AThe result is reliable — statistical significance is the same regardless of sample size
BThe result is likely a true positive and probably represents the true effect size accurately
CThe significant result is likely real, but the effect size estimate is probably inflated compared to the true population effect
DThe result is certainly a false positive because the study was underpowered
This is the 'winner's curse.' To reach significance in an underpowered study, a random effect estimate must be larger than average — only inflated estimates cross the significance threshold when N is too small. So significant results from underpowered studies systematically overestimate effect sizes. The result may or may not be a true positive, but if it is, the published estimate is likely exaggerated. Replication attempts with adequate power then fail to find effects of that magnitude, contributing to the replication crisis.
Question 2 Multiple Choice
A researcher expects a small effect (d = 0.2) and recruits 30 participants per group. Which outcome is most likely?
AAdequate power to detect the effect because d = 0.2 is a real effect that alpha = .05 should catch
BThe study is severely underpowered — detecting d = 0.2 at 80% power requires roughly 394 participants per group
CThe study is slightly underpowered but will probably reach significance if the true effect exists
DPower is adequate because the researcher can always increase N after seeing a trend in the data
A small effect by Cohen's conventions (d = 0.2) requires ~394 participants per group to achieve 80% power at α = .05. With only 30 per group, power is roughly 11% — the study will miss the effect nine times out of ten. Researchers dramatically underestimate how large samples need to be for small effects. Adding participants after seeing a trend (optional stopping) inflates the false positive rate and is not a valid remedy.
Question 3 True / False
An underpowered study that finds a statistically significant result is more likely to accurately estimate the true effect size than an adequately powered study.
TTrue
FFalse
Answer: False
The opposite is true. To reach statistical significance when sample size is small, a random effect estimate must be inflated above the population value. This is the winner's curse: the significant result 'won' the noise lottery, producing an estimate that exceeds the truth. Adequately powered studies find significance for typical estimates near the true effect size, not just for outlier estimates. This is why the literature systematically overestimates effects when built from underpowered studies.
Question 4 True / False
Conducting a power analysis requires you to specify the expected effect size before collecting data.
TTrue
FFalse
Answer: True
True. Power is a function of four quantities: N, effect size, alpha, and power (1-β). A power analysis solves for N given the other three, so you must commit to an expected effect size in advance. This forces researchers to engage with prior literature and meta-analyses, and creates accountability through preregistration. Researchers who skip this step typically collect whatever N is convenient, which is almost always too small for the effect sizes their designs can realistically detect.
Question 5 Short Answer
Why do statistically significant results from underpowered studies often fail to replicate in later, adequately powered studies?

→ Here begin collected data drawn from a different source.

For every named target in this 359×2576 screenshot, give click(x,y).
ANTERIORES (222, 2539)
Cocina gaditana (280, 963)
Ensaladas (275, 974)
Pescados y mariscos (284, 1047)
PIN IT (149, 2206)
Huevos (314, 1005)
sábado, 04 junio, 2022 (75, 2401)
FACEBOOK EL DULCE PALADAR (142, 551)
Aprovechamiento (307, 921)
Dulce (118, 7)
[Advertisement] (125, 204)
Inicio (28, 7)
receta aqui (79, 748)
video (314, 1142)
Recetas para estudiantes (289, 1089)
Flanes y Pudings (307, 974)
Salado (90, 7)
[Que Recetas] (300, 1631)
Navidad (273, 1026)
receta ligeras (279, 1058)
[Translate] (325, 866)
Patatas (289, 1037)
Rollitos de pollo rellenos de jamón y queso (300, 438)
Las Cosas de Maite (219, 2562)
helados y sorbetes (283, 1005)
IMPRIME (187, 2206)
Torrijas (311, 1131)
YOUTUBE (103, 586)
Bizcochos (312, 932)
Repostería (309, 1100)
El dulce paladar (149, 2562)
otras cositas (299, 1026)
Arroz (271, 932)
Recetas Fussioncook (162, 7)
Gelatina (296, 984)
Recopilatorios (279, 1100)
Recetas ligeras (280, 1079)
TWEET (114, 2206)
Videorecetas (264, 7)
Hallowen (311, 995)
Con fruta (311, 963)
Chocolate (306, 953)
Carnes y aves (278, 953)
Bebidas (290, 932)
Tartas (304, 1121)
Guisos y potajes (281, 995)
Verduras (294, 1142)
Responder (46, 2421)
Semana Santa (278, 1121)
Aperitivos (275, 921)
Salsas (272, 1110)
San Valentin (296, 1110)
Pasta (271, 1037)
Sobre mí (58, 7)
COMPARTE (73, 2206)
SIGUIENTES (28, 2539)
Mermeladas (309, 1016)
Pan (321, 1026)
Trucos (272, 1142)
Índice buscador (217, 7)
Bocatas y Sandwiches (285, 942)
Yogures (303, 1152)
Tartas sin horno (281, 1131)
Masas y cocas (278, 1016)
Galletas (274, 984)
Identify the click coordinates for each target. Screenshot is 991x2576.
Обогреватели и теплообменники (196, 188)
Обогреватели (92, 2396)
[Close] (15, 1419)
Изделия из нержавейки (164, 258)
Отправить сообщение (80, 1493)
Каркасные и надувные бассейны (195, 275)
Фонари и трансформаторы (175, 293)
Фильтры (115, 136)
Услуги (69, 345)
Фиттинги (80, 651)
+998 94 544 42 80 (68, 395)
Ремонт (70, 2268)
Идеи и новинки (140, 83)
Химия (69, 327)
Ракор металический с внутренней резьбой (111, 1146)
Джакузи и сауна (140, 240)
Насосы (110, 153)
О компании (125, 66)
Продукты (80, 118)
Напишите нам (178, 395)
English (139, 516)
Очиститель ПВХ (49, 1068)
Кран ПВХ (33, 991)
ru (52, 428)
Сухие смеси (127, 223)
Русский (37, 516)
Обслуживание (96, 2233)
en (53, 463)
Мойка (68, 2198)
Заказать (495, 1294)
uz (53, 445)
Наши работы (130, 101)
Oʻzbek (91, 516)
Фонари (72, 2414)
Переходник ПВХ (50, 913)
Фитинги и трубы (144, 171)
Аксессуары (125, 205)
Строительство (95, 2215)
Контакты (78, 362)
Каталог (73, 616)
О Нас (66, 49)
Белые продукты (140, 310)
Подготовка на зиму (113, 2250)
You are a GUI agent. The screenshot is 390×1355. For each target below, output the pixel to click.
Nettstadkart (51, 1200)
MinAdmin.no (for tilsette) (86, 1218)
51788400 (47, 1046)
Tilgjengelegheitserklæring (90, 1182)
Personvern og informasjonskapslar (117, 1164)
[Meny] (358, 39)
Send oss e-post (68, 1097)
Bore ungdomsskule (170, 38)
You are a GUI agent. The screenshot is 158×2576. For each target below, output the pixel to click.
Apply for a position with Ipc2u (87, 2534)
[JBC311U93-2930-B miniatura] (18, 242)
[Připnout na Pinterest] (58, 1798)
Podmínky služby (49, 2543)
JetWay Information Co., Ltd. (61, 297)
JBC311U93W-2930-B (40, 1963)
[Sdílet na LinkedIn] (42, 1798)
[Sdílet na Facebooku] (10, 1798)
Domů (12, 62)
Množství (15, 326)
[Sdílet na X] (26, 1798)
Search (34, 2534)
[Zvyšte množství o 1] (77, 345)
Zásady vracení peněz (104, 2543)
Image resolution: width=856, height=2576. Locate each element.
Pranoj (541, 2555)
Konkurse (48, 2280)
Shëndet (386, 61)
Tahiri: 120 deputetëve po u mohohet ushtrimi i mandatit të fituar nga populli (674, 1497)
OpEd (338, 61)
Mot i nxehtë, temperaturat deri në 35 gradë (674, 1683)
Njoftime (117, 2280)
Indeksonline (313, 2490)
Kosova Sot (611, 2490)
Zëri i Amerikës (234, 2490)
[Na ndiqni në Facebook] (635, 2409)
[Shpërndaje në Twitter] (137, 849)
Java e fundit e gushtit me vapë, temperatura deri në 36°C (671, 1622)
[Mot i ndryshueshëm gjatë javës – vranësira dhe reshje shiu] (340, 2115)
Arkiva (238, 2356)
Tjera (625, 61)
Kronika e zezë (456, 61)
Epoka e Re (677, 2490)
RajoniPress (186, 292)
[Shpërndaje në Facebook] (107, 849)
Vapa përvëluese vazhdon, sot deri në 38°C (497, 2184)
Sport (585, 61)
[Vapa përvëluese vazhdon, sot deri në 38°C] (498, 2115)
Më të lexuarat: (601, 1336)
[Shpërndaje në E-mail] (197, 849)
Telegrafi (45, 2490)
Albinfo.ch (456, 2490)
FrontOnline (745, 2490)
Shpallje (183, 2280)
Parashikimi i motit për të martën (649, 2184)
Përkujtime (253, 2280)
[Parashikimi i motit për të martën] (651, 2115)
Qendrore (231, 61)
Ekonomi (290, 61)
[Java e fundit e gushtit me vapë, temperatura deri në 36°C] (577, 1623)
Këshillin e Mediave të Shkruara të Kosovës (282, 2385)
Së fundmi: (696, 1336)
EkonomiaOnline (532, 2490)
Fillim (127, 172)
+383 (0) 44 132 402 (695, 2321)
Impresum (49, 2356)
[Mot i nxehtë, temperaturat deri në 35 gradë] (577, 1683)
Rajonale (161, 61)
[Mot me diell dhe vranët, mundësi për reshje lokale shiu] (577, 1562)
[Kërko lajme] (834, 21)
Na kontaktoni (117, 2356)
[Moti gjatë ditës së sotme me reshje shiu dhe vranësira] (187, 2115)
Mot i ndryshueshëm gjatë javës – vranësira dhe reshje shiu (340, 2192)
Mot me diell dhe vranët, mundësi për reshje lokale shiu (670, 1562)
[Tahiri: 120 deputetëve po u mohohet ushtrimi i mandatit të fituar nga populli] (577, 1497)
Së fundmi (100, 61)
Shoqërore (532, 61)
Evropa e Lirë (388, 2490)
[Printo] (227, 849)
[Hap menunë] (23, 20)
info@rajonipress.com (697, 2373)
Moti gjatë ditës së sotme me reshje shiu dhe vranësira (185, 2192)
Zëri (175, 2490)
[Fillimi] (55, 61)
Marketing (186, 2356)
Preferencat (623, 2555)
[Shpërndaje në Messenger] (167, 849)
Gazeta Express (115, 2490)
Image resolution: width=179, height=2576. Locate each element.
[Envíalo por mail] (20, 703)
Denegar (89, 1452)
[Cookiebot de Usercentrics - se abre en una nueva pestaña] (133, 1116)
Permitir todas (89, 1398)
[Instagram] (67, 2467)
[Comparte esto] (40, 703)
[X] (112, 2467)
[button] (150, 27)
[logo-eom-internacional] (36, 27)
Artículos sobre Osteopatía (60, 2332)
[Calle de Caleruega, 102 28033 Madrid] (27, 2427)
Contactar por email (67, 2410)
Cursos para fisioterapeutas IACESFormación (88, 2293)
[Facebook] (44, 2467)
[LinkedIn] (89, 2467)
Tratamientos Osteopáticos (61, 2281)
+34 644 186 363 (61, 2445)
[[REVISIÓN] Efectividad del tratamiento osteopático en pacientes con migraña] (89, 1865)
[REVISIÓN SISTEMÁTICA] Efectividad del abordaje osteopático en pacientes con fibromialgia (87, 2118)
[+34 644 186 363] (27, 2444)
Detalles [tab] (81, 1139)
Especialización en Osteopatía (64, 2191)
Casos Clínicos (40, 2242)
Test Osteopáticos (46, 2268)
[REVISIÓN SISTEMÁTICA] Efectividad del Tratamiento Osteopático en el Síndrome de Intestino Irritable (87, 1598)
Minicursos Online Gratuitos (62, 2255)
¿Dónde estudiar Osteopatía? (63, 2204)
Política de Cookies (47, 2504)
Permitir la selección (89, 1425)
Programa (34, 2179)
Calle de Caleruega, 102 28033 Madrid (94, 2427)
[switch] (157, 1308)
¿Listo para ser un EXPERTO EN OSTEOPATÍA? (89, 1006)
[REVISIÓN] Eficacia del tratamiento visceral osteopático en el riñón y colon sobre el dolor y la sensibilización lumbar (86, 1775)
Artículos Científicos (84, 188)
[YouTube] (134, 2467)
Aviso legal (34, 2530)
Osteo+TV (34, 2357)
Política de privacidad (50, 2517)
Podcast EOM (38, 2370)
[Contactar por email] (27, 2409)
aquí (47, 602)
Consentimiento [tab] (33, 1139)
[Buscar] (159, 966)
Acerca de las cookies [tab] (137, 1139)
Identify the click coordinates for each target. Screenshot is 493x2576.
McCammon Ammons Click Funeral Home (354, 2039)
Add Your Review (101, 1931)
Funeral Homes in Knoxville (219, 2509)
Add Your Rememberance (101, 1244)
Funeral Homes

Think about your answer, then reveal below.
Model answer: Underpowered studies produce significant results only when their random effect estimates happen to be inflated above the true population value — the winner's curse. The published significant finding therefore overstates the true effect. When a larger, adequately powered study looks for an effect of the published magnitude, it doesn't find one at that size, even if the underlying effect is real and smaller. This systematic inflation of published effect sizes is a major cause of replication failures.
This connects underpowering to the replication crisis. It's not just that underpowered studies miss effects (Type II error) — it's that the ones they do catch are biased upward. The entire published literature on a topic can become an overestimate of reality when it is built from underpowered studies, making it look like science is inconsistent when the real problem is systematic bias at the study design stage.